Bialer, an expert on Israel's foreign policy, particularly its first decades, offers an account of Israel's foreign affairs in terms of the state's political, economic, and social life.
He starts by reviewing diplomacy in the pre-state era and during the 1948 Independence War, when diplomacy was critical to facilitate immigration—the raison d'être of the Jewish state. The Zionist movement understood this and developed sophisticated diplomatic skills. This formative period emphasized ingenuity and audacity, and according to Bialer, a "great deal of tactical pragmatism" accompanied by a determination not to give in to international pressures on important issues: Jerusalem, refugees, and borders.
On energy, Bialer relates the successful attempts to get around a market dominated by Arab oil producers, with Iran eventually becoming the Jewish state's main supplier. He, however, fails to mention that an Iranian guarantee to substitute for the loss of the Sinai oilfields was key to signing the 1975 Sinai Disengagement Agreement, which eventually led to the 1979 peace treaty between Israel and Egypt. Israel's oil relations during the 1980s with Mexico are also not mentioned, despite the fact that these preoccupied Israel's decision-makers at the time.
In other chapters, Bialer examines Israel's efforts to bring Jews to Israel from Eastern Europe while delicately maneuvering vis-à-vis the Soviet Union. He writes that Jerusalem also understood that the United Nations was a "problem and even a potential threat" as it took no action to implement its own partition plan but adopted positions reversing Israel's battlefield successes, contributing to the entrenchment of Israeli Realpolitik. He also explores in great detail Israel's tactical maneuvering in defying U.S. preferences on the nuclear issue.
Bialer's discussion of peace with Egypt is particularly instructive as he deftly describes the Egyptian state-imposed barriers to normalization with the Jewish state; despite a four-decades-old peace treaty and significant strategic ties, Cairo remains unwilling to allow people-to-people interactions with Israel.

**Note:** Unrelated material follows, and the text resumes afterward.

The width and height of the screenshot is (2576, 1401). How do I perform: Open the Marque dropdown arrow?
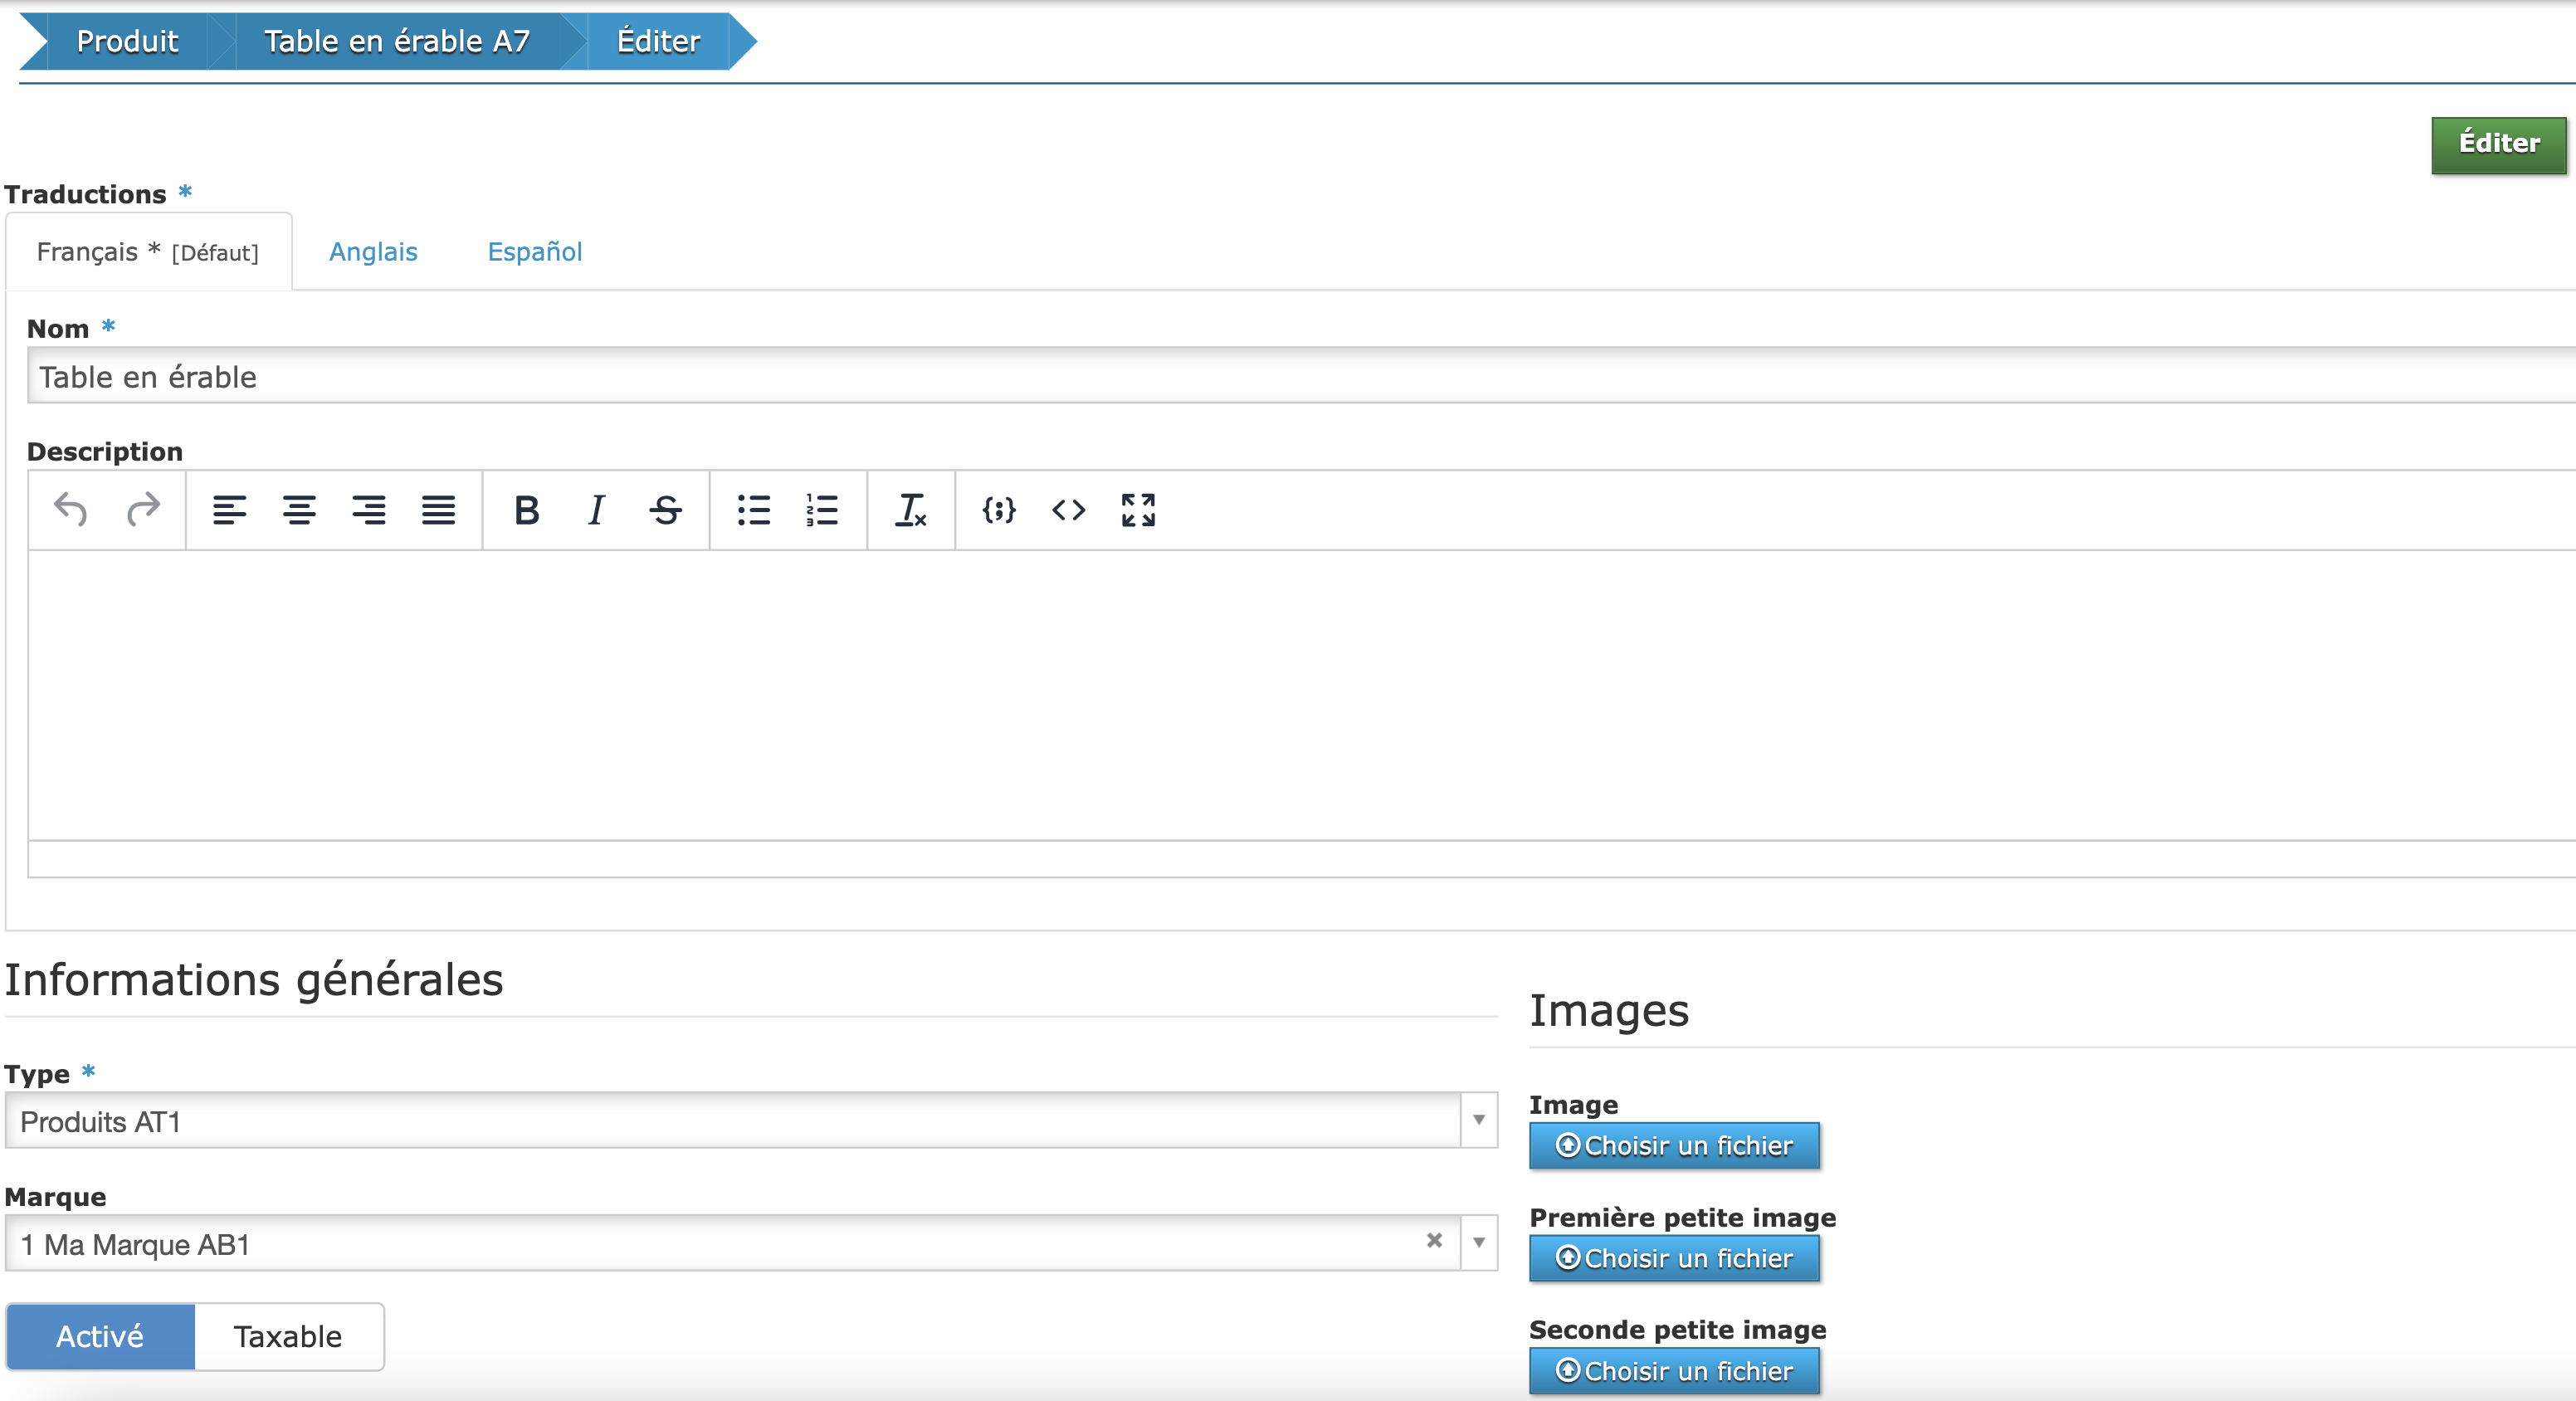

Israel's exit from isolation cannot be explained as simply a function of a start-up nation with knowledge valuable to other countries. Bialer ignores other systemic factors: a unipolar system where Israel allies with the hegemonic power; the changes in the international energy market negatively affecting the power of the Arab bloc; and the rise of revolutionary Islamist Iran.
Bialer lacks a clear cut-off date for his account and more recent years are sketchy. For example, he focuses on the Oslo process, which collapsed in 2000, but disregards the 1991 Madrid Conference, which brought many Arab countries to the negotiating table with Israel.
Despite this, Israeli Foreign Policy provides a wealth of information and sophisticated analysis by an author with masterful command of the literature. It is highly recommended for anyone interested in how Israel has met tremendous international challenges.